- Written request:
Answer these from the forum thread below:
(a) How long did it take to get the gears for the Duesenberg made?
(b) In which magazine and in what year was the article printed?
(c) What simple fix does stevehuckss396 propose?

- Page extract:
START
I needed high-speed gears made for one of my Duesenbergs. They're hypoid and helical. I found people who could make one or the other, but not both. I couldn't find anyone to make them. There wasn't one company in this entire country. Every gear cutter I tried told me that all the machines had been sold. Some went to Korea, some to China. But I called a company in India and they could make the gears. And I guess that would be okay. But finally, through an older man in Chicago, someone 10 years past retirement, I was able to get them made. And all it took was 18 months. But a few years ago, this job could be done within a few miles of Burbank Airport, right near my garage. I don't know if that means anything to a lot of people but it's important to me. All these venture capitalists today don't make anything. When they're dead, there's nothing left. Years ago, people made things that lasted. There was a finished product. I have a garage full of 'em. If you want to preserve old cars, you need people with the skills to do it. We're growing a generation of kids who won't know how to work on old cars. That's why I support the Fred Duesenberg Scholarship and POPULAR MECHANICS sponsors the Jay Leno/POPULAR MECHANICS Scholarship at McPherson College. It's too bad, but I see a lot of essential skills going to Mexico or Japan. You can still wander off on a side street in those countries and see some guy making something work because he's literally whittling a piece of metal to fit. True machinists don't think of metal as something hard and unchangeable. They can make anything they want, or replace nearly any part that's ever been made. I have a lot of respect for those guys. I always will.

_This article was printed in the *Popular Mechanics* magazine. 2001_


This is a sobering observation. And it doesn't just apply to the US either!


----------



## Maryak (Dec 5, 2008)

Oh for a logical human being

We pay millions to a top sportsperson and the bottom sportsperson pays money to play.

We pay the top machinist or any other artisan/craftsperson about the same as we pay the bottom one.

Logical ??? ??? ???

Globalisation should only apply to light globes.

My 
	

	
	
		
		

		
			





 on words.

Best Regards
Bob


----------



## stevehuckss396 (Dec 5, 2008)

Maryak  said:
			
		

> Globalisation should only apply to light globes.




There is a very simple fix for the problem, buy products made here. If there were no market for chinese goods, they would not be brought here. If walmart and Kmart cant sell there chinese wares and target is making money selling american goods, they will restock. The people in this country have nobody but ourselfs to blame for the problems we have created by over consuming goods not made here.

Sorry if the truth hurts.

Steve


----------



## wareagle (Dec 5, 2008)

stevehuckss396  said:
			
		

> There is a very simple fix for the problem, buy products made here. If there were no market for Chinese goods, they would not be brought here. If walmart and Kmart cant sell there chinese wares and target is making money selling american goods, they will restock. The people in this country have nobody but ourselfs to blame for the problems we have created by over consuming goods not made here.
> 
> Sorry if the truth hurts.
END
- Data segment:
START
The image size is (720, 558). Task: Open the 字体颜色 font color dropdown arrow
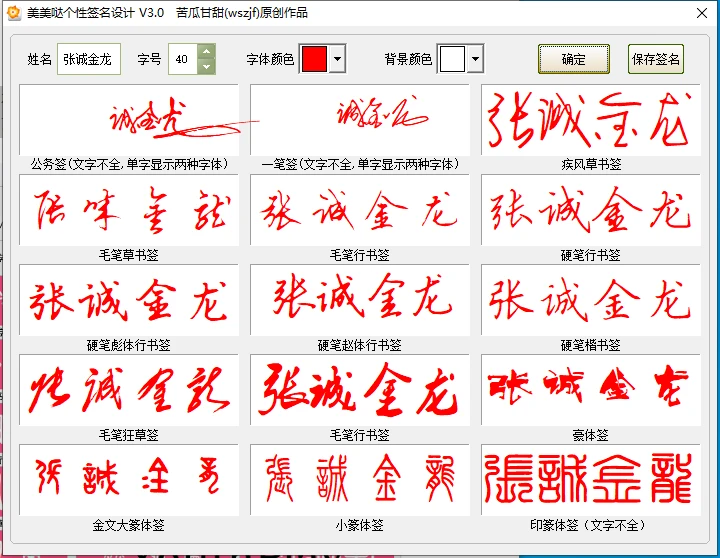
END
- Answer for the task:
(a) 18 months.
(b) *Popular Mechanics*, 2001.
(c) Buy products made here.